Por mente impura podríamos entender una mente cargada de odio, de cólera, de envidia, de agresividad, de ambición, de desconfianza, de celos. En resumidas cuentas, una mente impura es básicamente aquella que basa toda su cosmovisión en las ilusorias ideas del yo y lo mío.
Por el contrario, una mente pura es aquella imbuida de solidaridad, de respeto hacia los demás, de bondad, de confianza, de alegría por el bien de los demás, de amistad, de compasión, de claridad. En resumidas cuentas, una mente que percibe claramente que ningún ser puede existir individualmente, por sí mismo, separado de todos los demás seres, sino que todas las existencias estamos íntimamente interconectadas en una unidad total. Una mente pura es aquella que reconoce las leyes que rigen esta interacción fundamental y que vive en el respeto a ellas. La llave de la felicidad de los pueblos se haya en la mente de todos y cada uno de los individuos que los forman. Aquí es donde tenemos que buscarla. El responsable último de nuestro estado de infelicidad actual no es el gobierno de la nación, ni nuestro cónyuge, ni nuestros hijos, padres, hermanos, novios. No es nuestro patrón ni nuestros empleados. No es la coyuntura económica ni la sequía ni las lluvias torrenciales. No es Dios ni Alá ni Buda. Es nuestra propia mente. He aquí el lugar donde hemos de buscar la causa del mundo que percibimos, sea cuál sea. Es nuestra mente la que genera el mundo en el que vivimos. Y lo hace utilizando los materiales de los que dispone: si siente envidia, odio, agresividad y ambición genera un mundo dominado por la envidia, el odio, la agresividad y la ambición; si siente generosidad, confianza, solidaridad y compasión genera un mundo repleto de generosidad, de confianza, de solidaridad y de compasión. He aquí pues que somos nosotros los únicos responsables de lo que percibimos y de cómo lo percibimos.

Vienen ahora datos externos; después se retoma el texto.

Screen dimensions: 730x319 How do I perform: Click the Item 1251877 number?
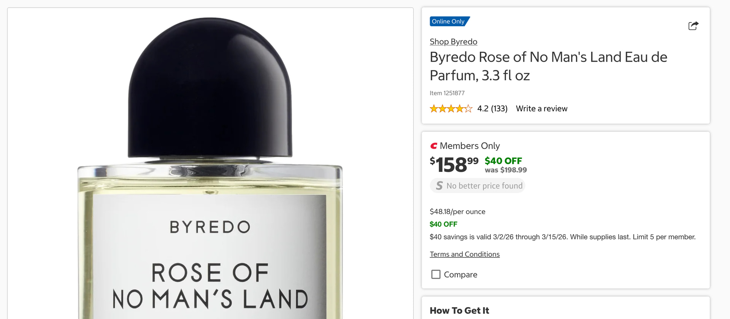pyautogui.click(x=447, y=93)
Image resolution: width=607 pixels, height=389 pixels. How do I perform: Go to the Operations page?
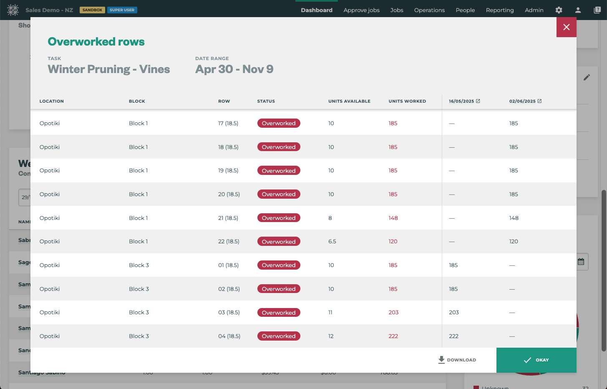coord(429,10)
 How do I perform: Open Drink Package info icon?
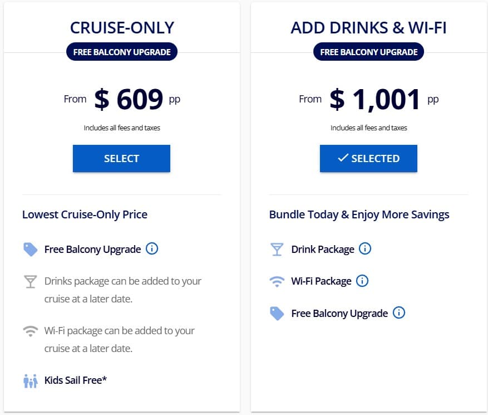pyautogui.click(x=365, y=248)
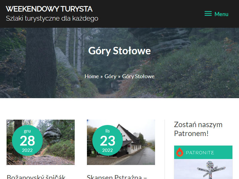239x179 pixels.
Task: Open the Skansen Pstrążna article title
Action: point(117,177)
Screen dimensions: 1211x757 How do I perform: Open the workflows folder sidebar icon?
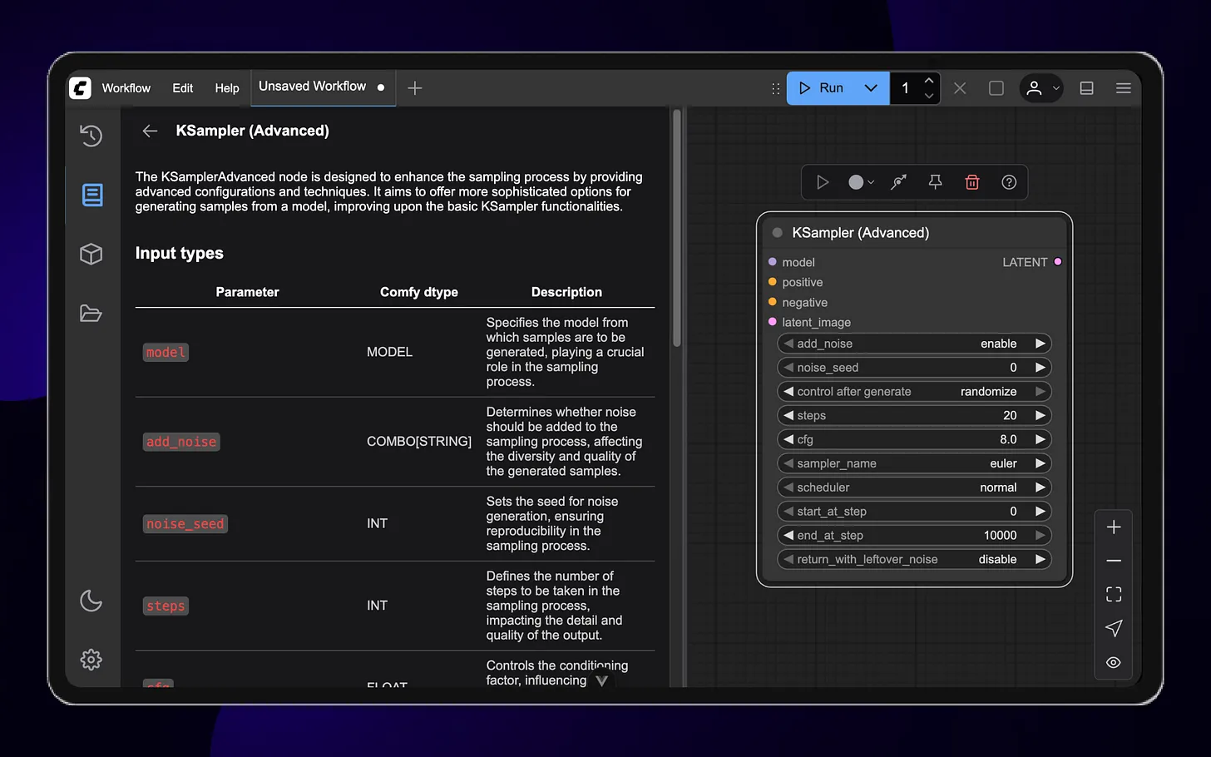91,314
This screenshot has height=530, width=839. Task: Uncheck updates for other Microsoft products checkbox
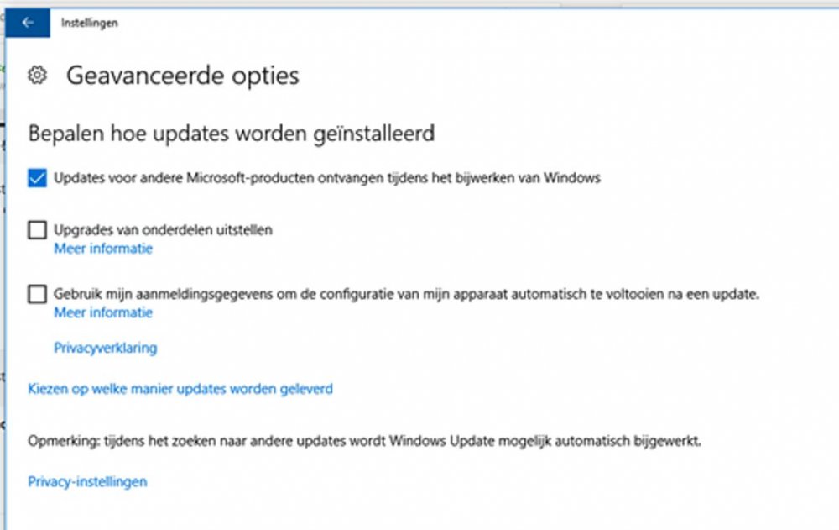[37, 178]
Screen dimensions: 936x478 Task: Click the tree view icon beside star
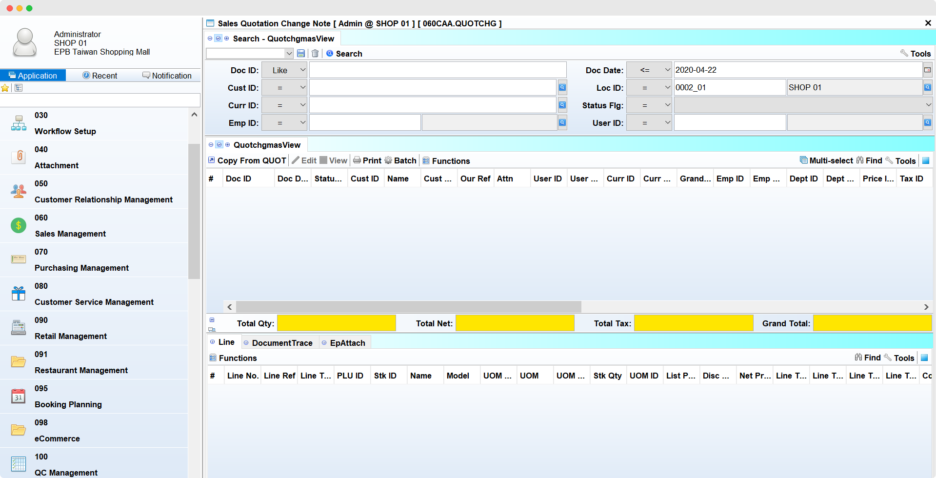click(19, 88)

La llave de la felicidad se encuentra en nuestra propia mente y la responsabilidad de encontrarla es exclusivamente nuestra. En pocas palabras, esta es la esencia de la enseñanza de los maestros Zen, cuyo origen se remonta a la experiencia y al conocimiento alcanzado por el Buda Sakiamuni, hace más de dos mil quinientos años y que ha sido transmitido de generación a generación, como una antorcha cuya luz y conocimiento han sido protegidos y transmitidos celosamente hasta nuestra época. Esta enseñanza no es una teoría filosófica basada en la especulación sino el fruto de una real y profunda experiencia reactualizada generación tras generación por los maestros de la transmisión y por miles de personas que tanto en Asia como en Europa y América han puesto y siguen poniendo en práctica el principio fundamental según el cual es la propia mente la que genera el mundo que cada uno de nosotros percibe.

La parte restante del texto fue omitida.